引用已删除 calls 的 tool results → 删除
结果被删除的 tool calls → 注入 stub result

Iterative Re-compression

后续 compression 时，previous summary 会传给 LLM，并指示它更新 summary，而不是从零开始总结。这可以在多次 compactions 之间保留信息 —— items 会从 “In Progress” 移动到 “Done”，新的 progress 会被添加，过时信息会被移除。

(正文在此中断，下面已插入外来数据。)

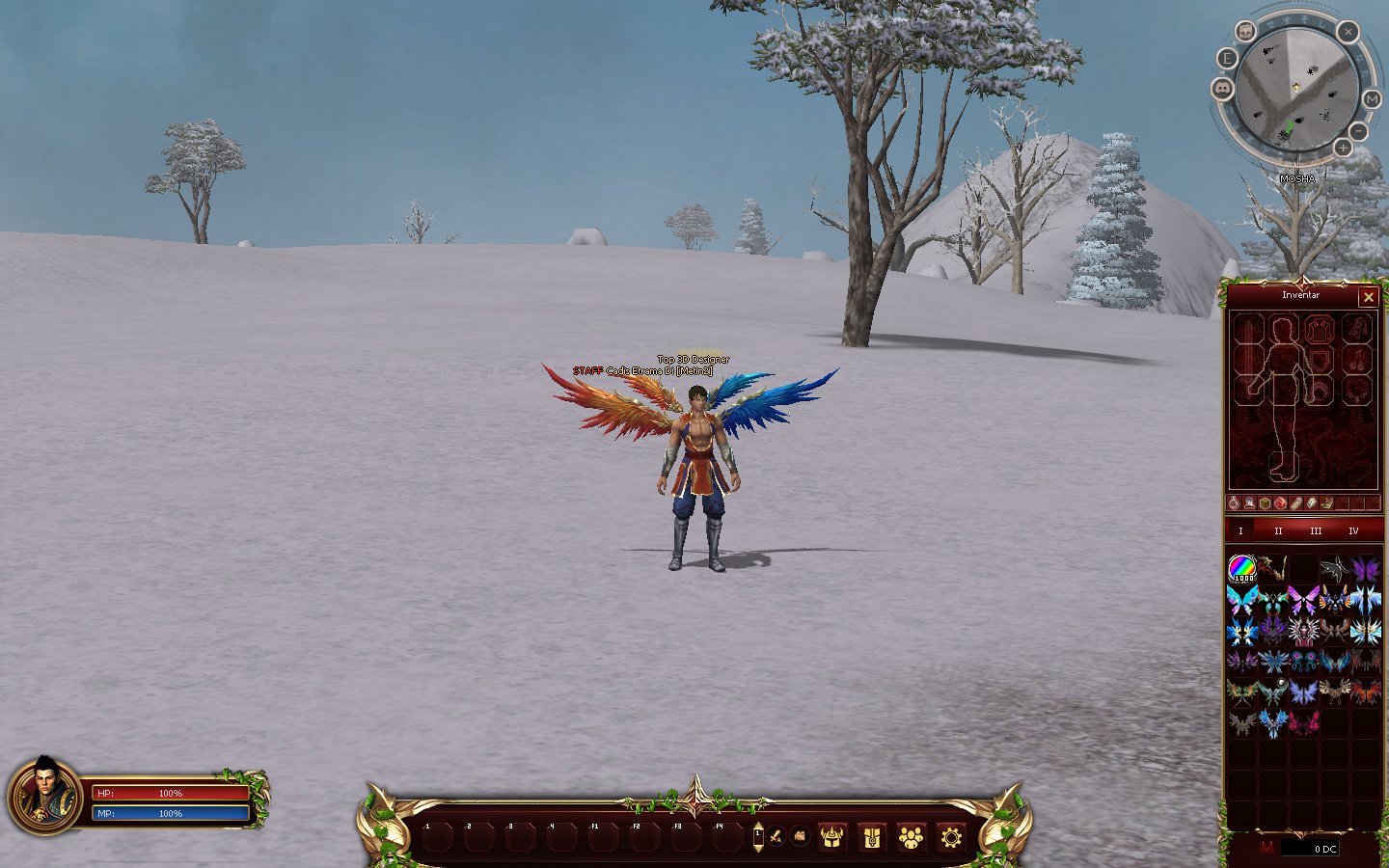
Task: Click the minimap zoom-in plus button
Action: [1343, 148]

compressor 实例上的 _previous_summary 字段会存储上一次 summary text，用于这个目的。

Before / After 示例

Compression 前（45 条 messages，约 95K tokens）

[0] system:    "You are a helpful assistant..."（system prompt）
[1] user:      "Help me set up a FastAPI project"
[2] assistant: <tool_call> terminal: mkdir project </tool_call>
[3] tool:      "directory created"
[4] assistant: <tool_call> write_file: main.py </tool_call>
[5] tool:      "file written (2.3KB)"
    ... 另外 30 轮 file editing、testing、debugging ...
[38] assistant: <tool_call> terminal: pytest </tool_call>
[39] tool:      "8 passed, 2 failed\n..."（5KB 输出）
[40] user:      "Fix the failing tests"
[41] assistant: <tool_call> read_file: tests/test_api.py </tool_call>
[42] tool:      "import pytest\n..."（3KB）
[43] assistant: "I see the issue with the test fixtures..."
[44] user:      "Great, also add error handling"

Compression 后（25 条 messages，约 45K tokens）

[0] system:    "You are a helpful assistant...
               [Note: Some earlier conversation turns have been compacted...]"
[1] user:      "Help me set up a FastAPI project"
[2] assistant: "[CONTEXT COMPACTION] Earlier turns were compacted...

               ## Goal
               Set up a FastAPI project with tests and error handling

               ## Progress
               ### Done
               - Created project structure: main.py, tests/, requirements.txt
               - Implemented 5 API endpoints in main.py
               - Wrote 10 test cases in tests/test_api.py
               - 8/10 tests passing

               ### In Progress
               - Fixing 2 failing tests (test_create_user, test_delete_user)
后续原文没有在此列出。